Introduction

In this chapter, we describe the biological, ger.omic and genetic diversity of the herpesviruses and then discuss the mechanisms that have been used to generate their different genetic complements. We consider how recent work has expanded our view of the possible origins of the family, and finish by sketching out the limitations that studies of present-day herpesviruses impose on our understanding of herpesvirus evolution. We have limited citations of the literature to appropriate reviews and particularly pertinent research papers.
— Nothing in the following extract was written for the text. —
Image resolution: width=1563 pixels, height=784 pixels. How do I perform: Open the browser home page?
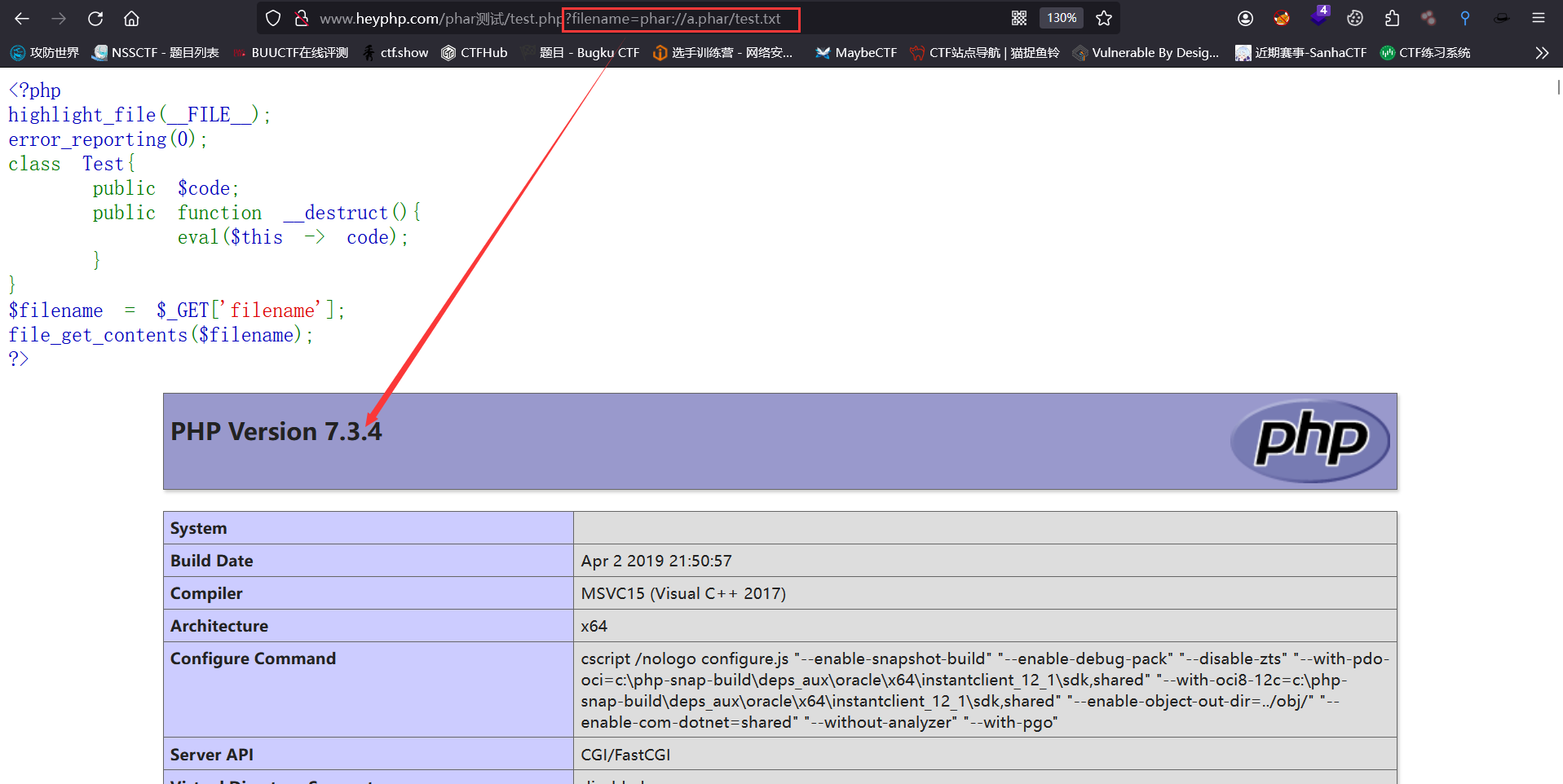(x=131, y=18)
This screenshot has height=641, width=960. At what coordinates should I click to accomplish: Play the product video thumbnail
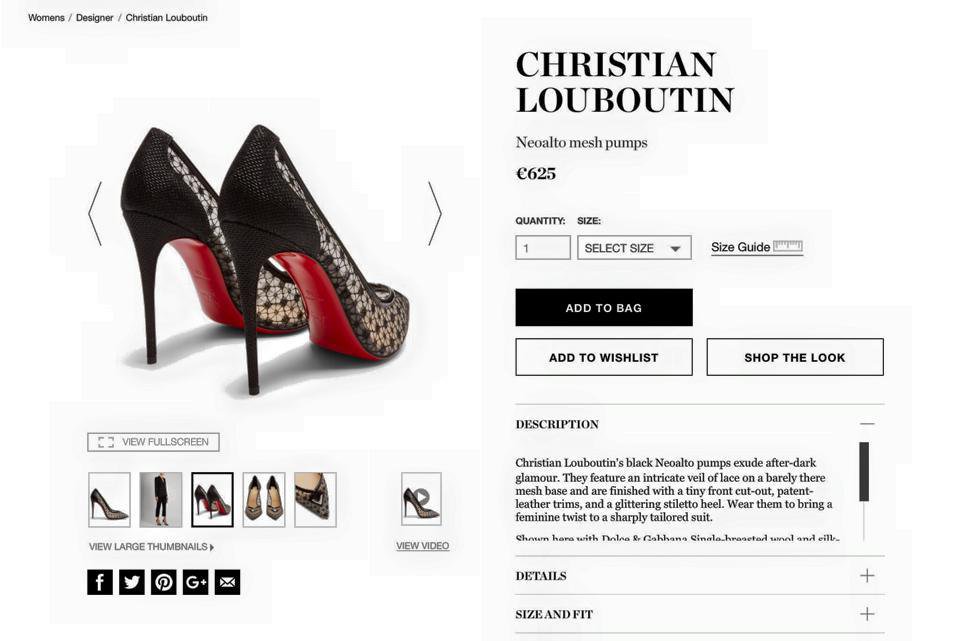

Herpesviruses are complex viruses of higher eukaryotes which have large linear double-stranded DNA genomes and replicate in the nuclei of host cells (Matthews, 1982; Minson, 1989). They have a characteristic appearance in the electron microscope: an icosahedral capsid of 162 capsomeres embedded in an amorphous protein layer (the tegument) which is surrounded by a protein-containing lipid envelope. Agents of this type have been isolated from a wide range of vertebrates, including bony fish, amphibians, reptiles, birds, marsupials and placental mammals. It is possible that herpesviruses also infect invertebrates such as oysters (Farley et at., 1972), but this has yet to be confirmed. Known hosts in addition to humans are largely those subjected to husbandry, and the best studied are infected by several different herpesviruses. For example, humans are hosts to at least seven herpesviruses, and horses to at least five. The ubiquity of members of this large virus family, coupled with the very high degree of host specificity exhibited by individual members, indicates that the herpesviruses have a long history of evolution in close association with their hosts.